Simón Morales (62) sembró un rosal en la Puna. Lo plantó en la huerta de su casa, la única vivienda de la localidad de Botijuela, a 4200 metros de altura frente al inmenso salar de Antofalla. En la aridez de la zona, lo regó y cuidó; lo vio crecer. Se convirtió casi en una compañía para su solitaria vida en esos parajes extremos: Simón plantó un rosal en el desierto.
En el pasado su familia vivía en la zona, pero hoy sus hermanos viven en Antofagasta de la Sierra, a 96 km del lugar. Durante el paso de la Expedición Norte, Simón se encuentra en ese pueblo, donde también tiene una casa: “vengo de vez en cuando, pero tengo que volver porque allá - en Botijuela- hay muchas cosas que atender y no me puedo quedar mucho en el pueblo”, dice.

### Trabajo requerido
1) Según el texto sobre Simón Morales, ¿a qué altura está la localidad de Botijuela?
2) Transcriba del texto sobre Simón Morales el pasaje que va desde "Simón Morales (62)" hasta "en el desierto.", con ambos incluidos.
3) Escriba lo que sigue al texto sobre Simón Morales, a partir de su última oración.

### Material proporcionado
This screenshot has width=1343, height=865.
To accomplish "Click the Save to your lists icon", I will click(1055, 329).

--

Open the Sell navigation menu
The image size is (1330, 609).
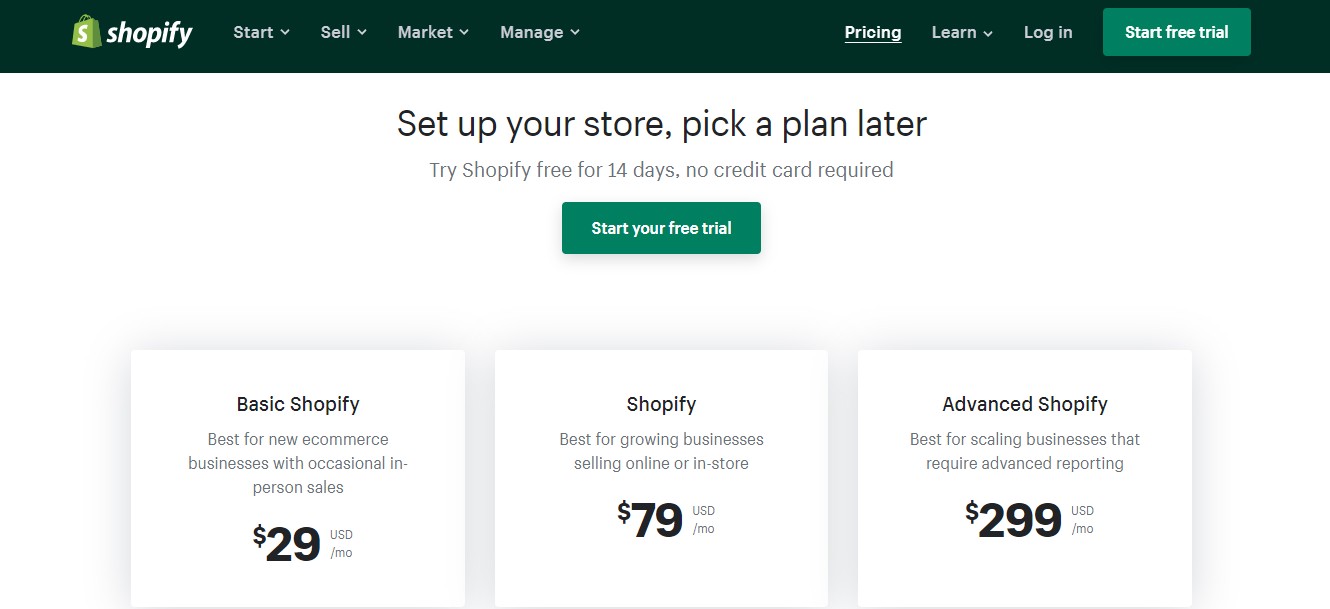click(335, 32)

### Respuestas
1) A 4200 metros de altura.

2)
Simón Morales (62) sembró un rosal en la Puna. Lo plantó en la huerta de su casa, la única vivienda de la localidad de Botijuela, a 4200 metros de altura frente al inmenso salar de Antofalla. En la aridez de la zona, lo regó y cuidó; lo vio crecer. Se convirtió casi en una compañía para su solitaria vida en esos parajes extremos: Simón plantó un rosal en el desierto.

3)
El grupo de expedicionarios llegó hasta allí para pedirle autorización y abonar el peaje que cobra para acceder a sus terrenos: construyó su casa él mismo, con adobe y piedra, sobre un balcón natural con la mejor vista del salar de Antofalla, uno de los más impactantes paisajes naturales del mundo. “Vivo de una pequeña pensión, del turismo, de mi huerta y de los animales”, explica.
Con el permiso de Simón, el contingente parte hacia Botijuela. En el camino la científica María Eugenia Farías cuenta que lo conoció en el año 2017, cuando buscaba ecosistemas bacterianos primitivos en una vega de agua. “El equipo y yo nos hicimos muy amigos de Simón”, dice María Eugenia. “En las conversaciones siempre surgía el tema del rosal, Simón lo quería mucho”.
Pero un día el rosal murió y la tristeza del hombre fue enorme como la Puna. “Él estaba muy mal”, cuenta Farías. “Con el equipo decidimos conseguir otro rosal, se lo llevamos y lo recibió muy feliz. Desde ese día lo llamamos el ‘Principito de la Puna’”, revela emocionada.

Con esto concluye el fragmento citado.